# [EXERCISE DETAILS]
Quote, exactly, the line holding "At what coordinates" and all lines after it to the end of the records below. Exclude pictures.

*** RECORD SET ***

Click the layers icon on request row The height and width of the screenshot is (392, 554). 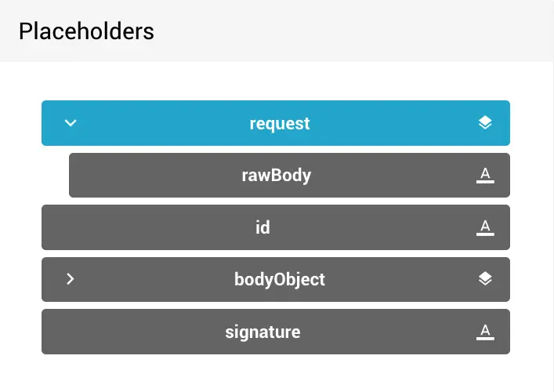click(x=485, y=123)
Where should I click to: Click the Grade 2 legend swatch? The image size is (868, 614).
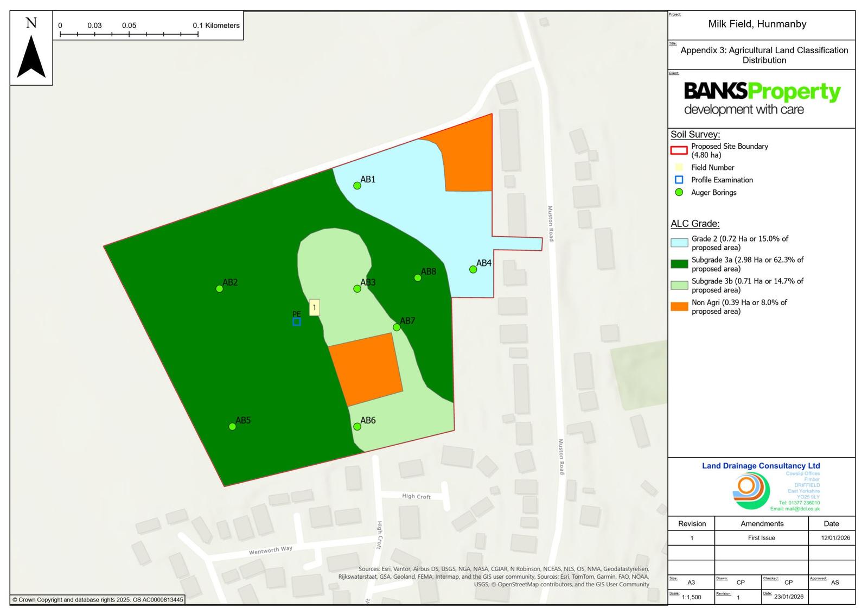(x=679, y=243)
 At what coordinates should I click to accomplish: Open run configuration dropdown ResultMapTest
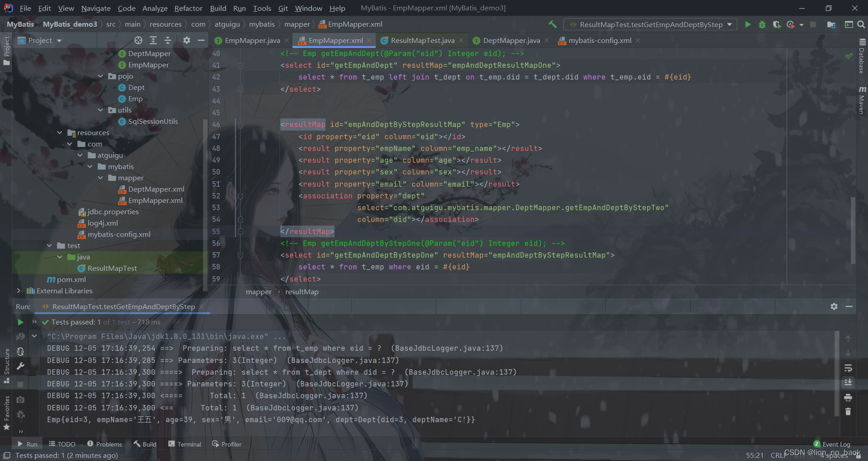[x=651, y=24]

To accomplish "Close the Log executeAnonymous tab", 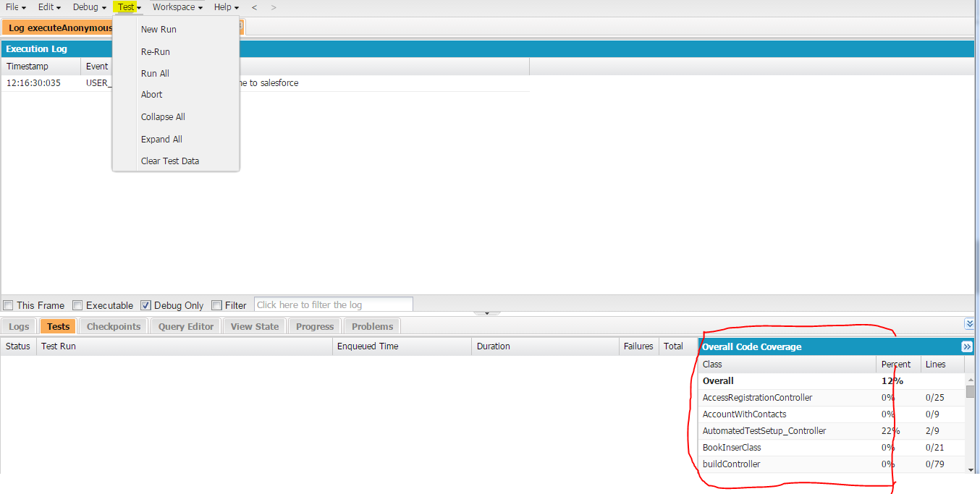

*** End of RECORD SET ***

# [WRITTEN SOLUTION]
 At what coordinates should I click to accomplish: Open run configuration dropdown ResultMapTest
[x=651, y=24]

To accomplish "Close the Log executeAnonymous tab", 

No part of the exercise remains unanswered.